AUTONOMOUS NERVOUS SYSTEM
The autonomous nervous system (ANS) controls body functions like heart rate or digestion via reflex mechanisms through the brainstem and the spinal cord and is split into the parasympathetic and sympathetic system. Together, these systems control the heart rate and determine how fast the heart changes its rate, which can be seen in a metric called Heart Rate Variability (HRV). Measuring HRV through textiles tells a lot about the state of the nervous system.
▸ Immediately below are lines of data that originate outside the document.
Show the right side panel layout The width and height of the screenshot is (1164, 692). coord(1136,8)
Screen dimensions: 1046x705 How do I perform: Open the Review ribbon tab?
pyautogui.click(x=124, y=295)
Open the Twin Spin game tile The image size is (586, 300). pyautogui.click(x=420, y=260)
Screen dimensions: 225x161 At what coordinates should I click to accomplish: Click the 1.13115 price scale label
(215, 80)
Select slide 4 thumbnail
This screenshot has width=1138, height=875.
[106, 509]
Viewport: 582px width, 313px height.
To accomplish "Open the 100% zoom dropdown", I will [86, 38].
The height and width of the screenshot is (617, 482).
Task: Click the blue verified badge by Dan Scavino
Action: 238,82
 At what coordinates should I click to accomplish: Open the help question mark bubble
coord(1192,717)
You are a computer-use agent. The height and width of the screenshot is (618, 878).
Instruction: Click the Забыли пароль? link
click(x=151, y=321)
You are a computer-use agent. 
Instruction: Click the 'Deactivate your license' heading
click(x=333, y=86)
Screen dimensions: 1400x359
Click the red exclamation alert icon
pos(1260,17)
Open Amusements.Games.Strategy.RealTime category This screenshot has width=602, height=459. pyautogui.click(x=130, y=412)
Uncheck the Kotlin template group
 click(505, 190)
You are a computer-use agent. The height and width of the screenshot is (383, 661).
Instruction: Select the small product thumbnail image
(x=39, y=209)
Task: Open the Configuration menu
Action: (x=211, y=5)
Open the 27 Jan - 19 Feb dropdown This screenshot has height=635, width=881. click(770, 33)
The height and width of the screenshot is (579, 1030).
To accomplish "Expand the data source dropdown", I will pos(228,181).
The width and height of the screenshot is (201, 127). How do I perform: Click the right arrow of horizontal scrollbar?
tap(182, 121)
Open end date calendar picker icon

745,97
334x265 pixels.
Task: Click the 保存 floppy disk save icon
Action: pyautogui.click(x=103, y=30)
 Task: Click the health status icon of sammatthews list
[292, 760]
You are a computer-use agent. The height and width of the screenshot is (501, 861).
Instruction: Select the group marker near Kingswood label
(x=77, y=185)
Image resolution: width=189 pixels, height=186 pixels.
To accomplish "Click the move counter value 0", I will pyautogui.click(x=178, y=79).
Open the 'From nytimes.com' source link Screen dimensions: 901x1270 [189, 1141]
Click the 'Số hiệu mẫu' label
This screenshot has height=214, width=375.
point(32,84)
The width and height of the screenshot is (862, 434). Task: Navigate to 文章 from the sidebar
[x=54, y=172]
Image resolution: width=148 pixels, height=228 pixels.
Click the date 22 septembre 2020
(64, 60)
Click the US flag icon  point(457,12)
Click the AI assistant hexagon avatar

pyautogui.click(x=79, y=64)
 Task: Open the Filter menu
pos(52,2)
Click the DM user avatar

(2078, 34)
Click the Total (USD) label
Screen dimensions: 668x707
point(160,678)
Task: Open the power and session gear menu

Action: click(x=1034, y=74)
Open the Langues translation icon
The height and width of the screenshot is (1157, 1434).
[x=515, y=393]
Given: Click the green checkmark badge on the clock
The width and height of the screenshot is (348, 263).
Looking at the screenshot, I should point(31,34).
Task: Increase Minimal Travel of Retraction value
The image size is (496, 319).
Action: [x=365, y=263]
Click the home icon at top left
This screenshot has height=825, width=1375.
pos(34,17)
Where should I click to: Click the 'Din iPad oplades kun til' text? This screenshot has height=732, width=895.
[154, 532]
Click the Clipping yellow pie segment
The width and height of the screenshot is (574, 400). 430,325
Generally, stress and intense training result in lower HRV, whereas relaxation and recovery result in higher HRV.
Interestingly, the ANS is physically split into two parts, the parasympathetic and the sympathetic system. The sympathetic system is responsible for intense, focused situations, as it activates the body to “fight or flight”. The parasympathetic system is responsible for deep relaxation, with some exceptions, like sexual arousal. Sympathetic activity often causes rather slow changes in the heart rate. In contrast, parasympathetic activity allows fast changes, making it possible that the heart changes its beating rate in sync with breathing for optimized oxygenation. That’s why, when you’re relaxed and take deep breaths, you can feel your heart beating faster when inhaling and slower when exhaling.
The hypothalamus is responsible for maintaining homeostasis, which means keeping your body in a stable, balanced condition. It regulates hormones for social bonding, stress, and blood pressure. It also controls hunger, thirst, sweating, and body temperature, preventing overheating or undercooling in extreme environments. Measuring body temperature via textiles can be an effective way to understand your body’s state both during rest and exercise.
The hypothalamus keeps your body temperature at 37°C with fluctuations of only half a degree by using a complex set of thermoregulators: sweat glands to cool the skin surface, blood vessel constriction to keep warm blood away from the colder skin for trapping heat, or vessel dilatation to pump the blood closer to your skin for releasing heat. If your body detects a threat, the hypothalamus rapidly increases the temperature to support the immune system’s effectiveness.
Problems mainly occur due to a combination of extreme environments, exercise and energy expenditure. For instance, when you are in a hot place for a long time or when you are doing an intense exercise under a lot of heat and humidity, the sweat and evaporation process can fail, and instead of cooling you down, it depletes the body of fluids and salts. If your body detects a threat, the hypothalamus rapidly increases the temperature to support the immune system’s effectiveness.